Phase-inversion emulsification is a method in which the resin to be dispersed is dissolved in a hydrophobic organic solvent in which the resin is soluble, a base is added to the resulting organic continuous phase (i.e., O phase) to perform neutralization, and subsequently an aqueous medium (i.e., W phase) is charged in order to perform conversion of resin (i.e., phase inversion) from W/O to O/W, form a discontinuous phase, and disperse the resin in the aqueous medium in the form of particles.

The volume average diameter of the resin particles dispersed in the resin particle dispersion liquid is preferably, for example, 0.01 μm or more and 1 μm or less, is more preferably 0.08 μm or more and 0.8 μm or less, and is further preferably 0.1 μm or more and 0.6 μm or less.

The volume average diameter of the resin particles is determined in the following manner. The particle diameter distribution of the resin particles is obtained using a laser-diffraction particle-size-distribution measurement apparatus, such as “LA-700” produced by HORIBA, Ltd. The particle diameter distribution measured is divided into a number of particle diameter ranges (i.e., channels). For each range, in ascending order in terms of particle diameter, the cumulative volume is calculated and plotted to draw a cumulative distribution curve. A particle diameter at which the cumulative volume reaches 50% is considered to be the volume particle diameter D50v. The volume average diameters of particles included in the other dispersion liquids are also determined in the above-described manner.

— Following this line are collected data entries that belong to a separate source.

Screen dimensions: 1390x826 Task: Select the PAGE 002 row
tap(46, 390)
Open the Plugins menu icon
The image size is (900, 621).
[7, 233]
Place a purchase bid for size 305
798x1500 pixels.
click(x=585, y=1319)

The content of the resin particles included in the resin particle dispersion liquid is, for example, preferably 5% by mass or more and 50% by mass or less and is more preferably 10% by mass or more and 40% by mass or less.

The colorant particle dispersion liquid, the release agent particle dispersion liquid, and the like are also prepared as in the preparation of the resin particle dispersion liquid. In other words, the above-described specifications for the volume average diameter of the particles included in the resin particle dispersion liquid, the dispersion medium of the resin particle dispersion liquid, the dispersion method used for preparing the resin particle dispersion liquid, and the content of the particles in the resin particle dispersion liquid can also be applied to colorant particles dispersed in the colorant particle dispersion liquid and release agent particles dispersed in the release agent particle dispersion liquid.

First Aggregated Particle Formation Step The amorphous resin particle dispersion liquid and the crystalline resin particle dispersion liquid are mixed with the colorant particle dispersion liquid and the release agent particle dispersion liquid.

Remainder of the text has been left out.